Caroline Munro seems to be re-dubbed throughout, with an American accent. Visually, she’s as 1980s as it is possible to get, her natural beauty often smothered by make-up and hair colouring and styling. She features in my favourite scene – wrapped only in a towel, running hysterically, barefoot down the middle of a bustling night-time road.
This includes what appears to be real news footage, charting the assignation attempt on then President Ronald Reagan (himself an ex-film star) in an attempt by an obsessed fan to impress actress Jodie Foster.

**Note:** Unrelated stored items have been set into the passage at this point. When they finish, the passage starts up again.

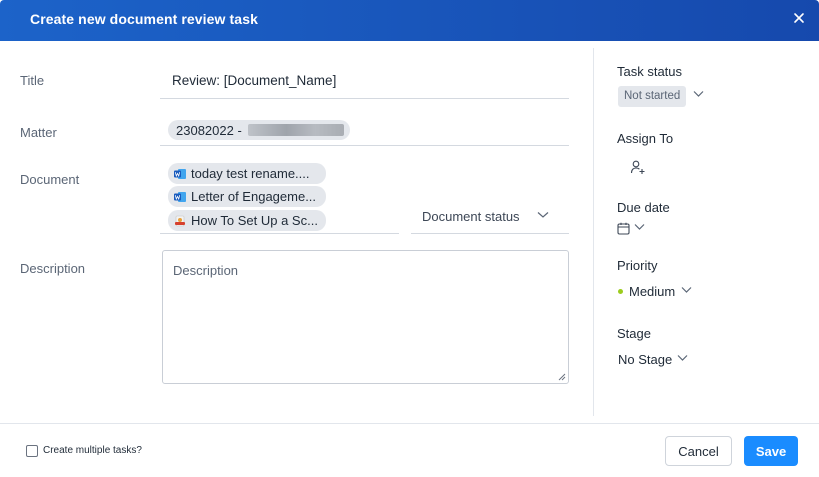 This screenshot has width=819, height=477. What do you see at coordinates (652, 292) in the screenshot?
I see `priority-value: Medium` at bounding box center [652, 292].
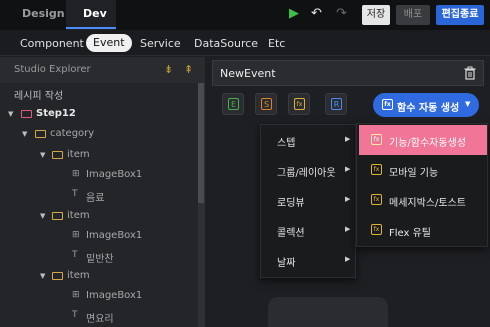  What do you see at coordinates (248, 74) in the screenshot?
I see `event-name: NewEvent` at bounding box center [248, 74].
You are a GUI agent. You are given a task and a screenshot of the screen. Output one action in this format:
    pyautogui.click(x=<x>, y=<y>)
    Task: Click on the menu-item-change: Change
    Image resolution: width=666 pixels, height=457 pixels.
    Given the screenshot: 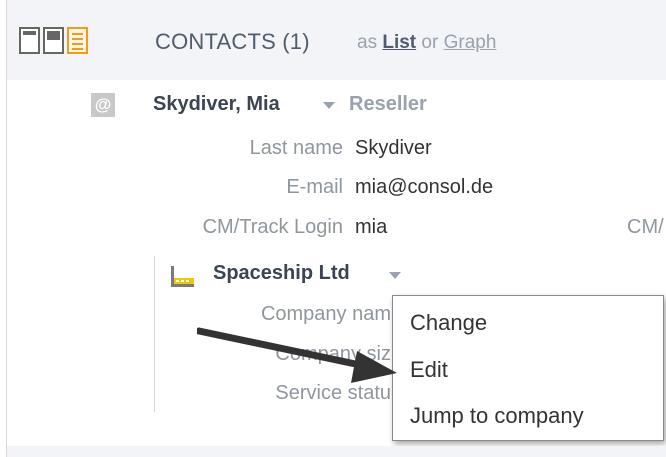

‘The Last Horror Film’ is by turns dreadful and very funny (especially the last scene). Every few minutes, we are treated to tracking shots of beaches, movie premieres and parties, incessantly accompanied by tuneless 80’s ‘songs, with hoarse-voiced singers, guitars and Linn Drums (which help to ensure the running time seems a lot longer than 90 minutes) – against this backdrop, Durrand comes across as a splendidly drab failure, who might even be responsible for a series of gory murders that seem to follow Bates around …
Filmed, without permits, at and around the Cannes Film Festival, this is somehow saved from being ‘a bad film’ by the genuine warmth and heart that belies the bad acting (although Spinell has moments where he is genuinely unnerving) and zero budget. It goes some way to explore whether or not horror films inspire real life horrific events. Bates’ comeback is that people watch the news, which is more terrifying than any horror films she has ever seen. It’s difficult to argue with that.